===== Kutipan Teks =====

Ragam

Saat Ayah di Swedia Jadi Latte Dad, Indonesia Masih Berjuang Atasi Fatherless

Belajar dari Swedia, seharusnya Indonesia bisa mewujudkan Latte Dad dan nggak berdiam diri dengan kondisi fatherless yang berlarut-larut.

Vania Rossa | Estika Kusumaningtyas

Ilustrasi ayah dan anak (Pexels/Pavel Danilyuk)
Ilustrasi ayah dan anak (Pexels/Pavel Danilyuk)

Dewiku.com - Fenomena sosial “Latte Dad” sudah dianggap biasa di Swedia sebagai gambaran sosok ayah yang santai menemani anaknya sambil minum kopi di kafe. Sebuah pemandangan sehari-hari yang lumrah di sana, tapi jadi pemandangan yang jarang ditemui di Indonesia

Alih-alih menikmati momen ayah-anak, Indonesia justru masih berkutat dengan masalah fatherless di mana kehadiran sosok ayah dalam kehidupan sehari-hari terbilang minim.

===== Data yang Disediakan =====

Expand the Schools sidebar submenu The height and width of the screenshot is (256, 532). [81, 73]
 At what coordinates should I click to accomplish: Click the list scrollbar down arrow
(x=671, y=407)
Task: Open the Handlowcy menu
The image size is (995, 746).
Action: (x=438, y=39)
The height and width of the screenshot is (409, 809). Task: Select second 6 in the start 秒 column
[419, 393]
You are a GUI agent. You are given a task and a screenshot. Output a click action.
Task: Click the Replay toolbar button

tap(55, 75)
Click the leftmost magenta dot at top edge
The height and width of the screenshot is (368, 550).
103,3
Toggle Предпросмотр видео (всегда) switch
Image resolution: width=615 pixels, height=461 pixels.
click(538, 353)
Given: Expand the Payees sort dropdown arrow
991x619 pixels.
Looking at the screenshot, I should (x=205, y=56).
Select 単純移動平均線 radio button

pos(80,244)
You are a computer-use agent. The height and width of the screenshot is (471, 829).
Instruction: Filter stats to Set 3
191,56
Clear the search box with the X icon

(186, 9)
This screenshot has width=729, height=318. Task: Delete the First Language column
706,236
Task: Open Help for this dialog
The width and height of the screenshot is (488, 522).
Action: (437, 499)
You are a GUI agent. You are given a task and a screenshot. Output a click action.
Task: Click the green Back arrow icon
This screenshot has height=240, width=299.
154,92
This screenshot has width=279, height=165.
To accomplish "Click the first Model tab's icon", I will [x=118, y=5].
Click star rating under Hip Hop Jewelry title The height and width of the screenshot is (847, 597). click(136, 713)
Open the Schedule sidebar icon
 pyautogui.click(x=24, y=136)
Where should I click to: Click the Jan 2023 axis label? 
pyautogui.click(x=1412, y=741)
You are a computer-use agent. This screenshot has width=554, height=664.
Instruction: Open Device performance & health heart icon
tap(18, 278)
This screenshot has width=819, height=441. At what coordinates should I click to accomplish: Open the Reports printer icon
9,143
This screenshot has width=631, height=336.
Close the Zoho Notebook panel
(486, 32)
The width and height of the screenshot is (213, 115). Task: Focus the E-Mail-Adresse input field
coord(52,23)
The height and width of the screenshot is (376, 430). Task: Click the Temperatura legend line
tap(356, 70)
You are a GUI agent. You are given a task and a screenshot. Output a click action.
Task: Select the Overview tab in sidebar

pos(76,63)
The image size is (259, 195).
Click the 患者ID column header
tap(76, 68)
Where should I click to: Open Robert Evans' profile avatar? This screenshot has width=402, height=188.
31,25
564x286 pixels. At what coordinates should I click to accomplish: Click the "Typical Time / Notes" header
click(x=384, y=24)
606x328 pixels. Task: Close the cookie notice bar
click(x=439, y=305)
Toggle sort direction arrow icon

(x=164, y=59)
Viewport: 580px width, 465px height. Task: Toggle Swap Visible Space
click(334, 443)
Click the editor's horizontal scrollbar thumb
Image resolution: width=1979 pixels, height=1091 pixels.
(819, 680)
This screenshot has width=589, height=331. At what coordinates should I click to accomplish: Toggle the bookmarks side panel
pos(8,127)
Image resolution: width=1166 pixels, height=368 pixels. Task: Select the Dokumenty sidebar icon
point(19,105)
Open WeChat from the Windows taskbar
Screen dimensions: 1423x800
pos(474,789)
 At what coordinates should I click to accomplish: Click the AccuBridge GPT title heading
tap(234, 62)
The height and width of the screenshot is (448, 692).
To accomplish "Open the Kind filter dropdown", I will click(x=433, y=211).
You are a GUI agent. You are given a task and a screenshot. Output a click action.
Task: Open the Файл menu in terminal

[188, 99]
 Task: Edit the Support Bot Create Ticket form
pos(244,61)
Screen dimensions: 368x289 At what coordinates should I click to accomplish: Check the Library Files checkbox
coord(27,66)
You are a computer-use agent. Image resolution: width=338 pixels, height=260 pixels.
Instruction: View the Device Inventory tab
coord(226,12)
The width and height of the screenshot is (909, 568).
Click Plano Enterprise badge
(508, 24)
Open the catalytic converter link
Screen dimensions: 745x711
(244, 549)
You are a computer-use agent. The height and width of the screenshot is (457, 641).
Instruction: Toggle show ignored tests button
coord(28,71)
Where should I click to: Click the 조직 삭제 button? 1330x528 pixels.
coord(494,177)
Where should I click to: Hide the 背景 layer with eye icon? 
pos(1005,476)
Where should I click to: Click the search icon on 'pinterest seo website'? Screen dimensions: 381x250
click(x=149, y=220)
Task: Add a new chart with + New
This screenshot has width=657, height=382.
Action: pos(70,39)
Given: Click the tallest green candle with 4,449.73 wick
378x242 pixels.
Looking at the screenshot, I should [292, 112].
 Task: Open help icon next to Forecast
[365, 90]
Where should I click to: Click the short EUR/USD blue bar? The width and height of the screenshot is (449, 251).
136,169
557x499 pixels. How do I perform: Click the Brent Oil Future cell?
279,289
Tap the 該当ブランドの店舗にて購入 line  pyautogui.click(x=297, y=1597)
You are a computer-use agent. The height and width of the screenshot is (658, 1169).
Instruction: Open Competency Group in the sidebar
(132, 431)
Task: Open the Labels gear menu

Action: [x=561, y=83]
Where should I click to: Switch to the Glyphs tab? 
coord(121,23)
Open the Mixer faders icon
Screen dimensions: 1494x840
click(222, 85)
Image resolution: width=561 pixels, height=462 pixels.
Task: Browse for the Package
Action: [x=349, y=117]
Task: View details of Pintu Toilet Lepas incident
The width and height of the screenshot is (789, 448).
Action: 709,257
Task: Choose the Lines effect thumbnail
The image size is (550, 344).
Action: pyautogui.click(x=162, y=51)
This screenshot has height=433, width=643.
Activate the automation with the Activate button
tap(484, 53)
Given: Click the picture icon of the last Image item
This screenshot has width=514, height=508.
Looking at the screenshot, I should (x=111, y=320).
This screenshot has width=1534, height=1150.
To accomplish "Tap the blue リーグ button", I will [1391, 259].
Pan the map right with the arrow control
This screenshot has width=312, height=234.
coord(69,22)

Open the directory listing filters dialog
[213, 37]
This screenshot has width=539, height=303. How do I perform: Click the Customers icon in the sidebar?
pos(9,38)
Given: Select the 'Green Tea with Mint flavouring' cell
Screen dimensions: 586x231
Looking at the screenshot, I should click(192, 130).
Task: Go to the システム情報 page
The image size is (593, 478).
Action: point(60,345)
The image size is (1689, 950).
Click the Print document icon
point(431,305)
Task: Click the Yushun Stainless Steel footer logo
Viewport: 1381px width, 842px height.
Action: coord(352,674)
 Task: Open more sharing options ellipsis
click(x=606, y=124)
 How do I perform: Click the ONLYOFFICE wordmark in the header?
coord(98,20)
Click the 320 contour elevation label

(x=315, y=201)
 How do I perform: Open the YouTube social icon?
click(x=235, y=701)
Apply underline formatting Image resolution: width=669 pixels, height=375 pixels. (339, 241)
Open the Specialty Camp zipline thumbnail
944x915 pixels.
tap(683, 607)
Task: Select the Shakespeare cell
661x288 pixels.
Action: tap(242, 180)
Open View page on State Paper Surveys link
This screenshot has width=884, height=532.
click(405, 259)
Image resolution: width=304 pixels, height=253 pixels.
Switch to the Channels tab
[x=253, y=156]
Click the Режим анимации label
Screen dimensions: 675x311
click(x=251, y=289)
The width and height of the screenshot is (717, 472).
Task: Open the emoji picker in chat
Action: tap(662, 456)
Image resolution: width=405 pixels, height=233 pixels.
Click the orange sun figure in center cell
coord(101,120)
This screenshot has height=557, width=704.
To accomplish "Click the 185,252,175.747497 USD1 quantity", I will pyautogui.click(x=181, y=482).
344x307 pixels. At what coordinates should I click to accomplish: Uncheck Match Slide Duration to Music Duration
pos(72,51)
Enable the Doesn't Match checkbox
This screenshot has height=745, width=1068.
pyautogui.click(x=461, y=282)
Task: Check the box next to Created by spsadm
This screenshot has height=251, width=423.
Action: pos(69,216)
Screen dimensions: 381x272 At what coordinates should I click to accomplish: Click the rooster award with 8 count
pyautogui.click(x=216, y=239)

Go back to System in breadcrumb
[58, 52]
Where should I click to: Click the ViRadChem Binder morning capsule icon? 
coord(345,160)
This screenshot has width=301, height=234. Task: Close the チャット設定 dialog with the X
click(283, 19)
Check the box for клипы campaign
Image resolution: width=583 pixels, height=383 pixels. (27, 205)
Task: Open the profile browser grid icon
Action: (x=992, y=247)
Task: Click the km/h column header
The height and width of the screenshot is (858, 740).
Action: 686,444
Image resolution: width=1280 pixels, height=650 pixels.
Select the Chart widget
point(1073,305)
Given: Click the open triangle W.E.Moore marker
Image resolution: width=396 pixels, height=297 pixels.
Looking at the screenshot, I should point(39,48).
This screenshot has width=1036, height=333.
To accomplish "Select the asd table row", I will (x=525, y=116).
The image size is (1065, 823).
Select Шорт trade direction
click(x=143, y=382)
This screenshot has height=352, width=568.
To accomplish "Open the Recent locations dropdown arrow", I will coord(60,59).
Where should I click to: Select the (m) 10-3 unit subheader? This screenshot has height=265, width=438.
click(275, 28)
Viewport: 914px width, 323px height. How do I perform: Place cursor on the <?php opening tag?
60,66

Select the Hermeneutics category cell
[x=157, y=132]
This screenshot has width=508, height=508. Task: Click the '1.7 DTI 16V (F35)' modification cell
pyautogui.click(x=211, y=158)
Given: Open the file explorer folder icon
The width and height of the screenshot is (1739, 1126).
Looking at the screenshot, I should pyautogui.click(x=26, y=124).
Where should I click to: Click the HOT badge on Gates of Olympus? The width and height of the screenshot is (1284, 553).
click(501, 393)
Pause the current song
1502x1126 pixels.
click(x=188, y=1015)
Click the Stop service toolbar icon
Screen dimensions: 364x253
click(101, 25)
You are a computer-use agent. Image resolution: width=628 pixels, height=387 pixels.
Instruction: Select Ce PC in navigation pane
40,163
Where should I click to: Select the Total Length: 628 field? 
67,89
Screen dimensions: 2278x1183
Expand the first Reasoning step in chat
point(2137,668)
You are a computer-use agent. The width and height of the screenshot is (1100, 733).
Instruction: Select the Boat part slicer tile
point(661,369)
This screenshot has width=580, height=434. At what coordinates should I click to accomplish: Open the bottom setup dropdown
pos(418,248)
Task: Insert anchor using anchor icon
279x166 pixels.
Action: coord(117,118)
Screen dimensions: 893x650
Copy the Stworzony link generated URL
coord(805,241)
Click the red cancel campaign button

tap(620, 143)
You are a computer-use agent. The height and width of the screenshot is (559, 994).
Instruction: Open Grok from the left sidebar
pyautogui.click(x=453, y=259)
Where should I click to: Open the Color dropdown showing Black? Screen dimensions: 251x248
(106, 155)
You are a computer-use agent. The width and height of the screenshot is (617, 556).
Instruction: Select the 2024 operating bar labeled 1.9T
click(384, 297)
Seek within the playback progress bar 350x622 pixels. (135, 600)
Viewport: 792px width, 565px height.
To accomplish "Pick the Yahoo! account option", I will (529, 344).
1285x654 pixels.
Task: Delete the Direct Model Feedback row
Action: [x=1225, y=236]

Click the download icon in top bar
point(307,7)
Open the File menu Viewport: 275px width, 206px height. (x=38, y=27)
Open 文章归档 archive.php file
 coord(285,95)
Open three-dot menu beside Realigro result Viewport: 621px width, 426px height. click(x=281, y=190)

=====

◆ **Daftar Tugas**
1: Sebutkan semua nama orang yang tercantum dalam artikel tentang Latte Dad.
2: Salin tanpa perubahan bagian catatan yang dimulai dengan baris berisi "Image resolution: width=1280" dan diakhiri dengan baris berisi "will (x=525, y=116).", termasuk kedua baris tersebut.

◆ **Jawaban Setiap Tugas**
1: Vania Rossa, Estika Kusumaningtyas, Pavel Danilyuk

2:
Image resolution: width=1280 pixels, height=650 pixels.
Select the Chart widget
point(1073,305)
Given: Click the open triangle W.E.Moore marker
Image resolution: width=396 pixels, height=297 pixels.
Looking at the screenshot, I should point(39,48).
This screenshot has width=1036, height=333.
To accomplish "Select the asd table row", I will (x=525, y=116).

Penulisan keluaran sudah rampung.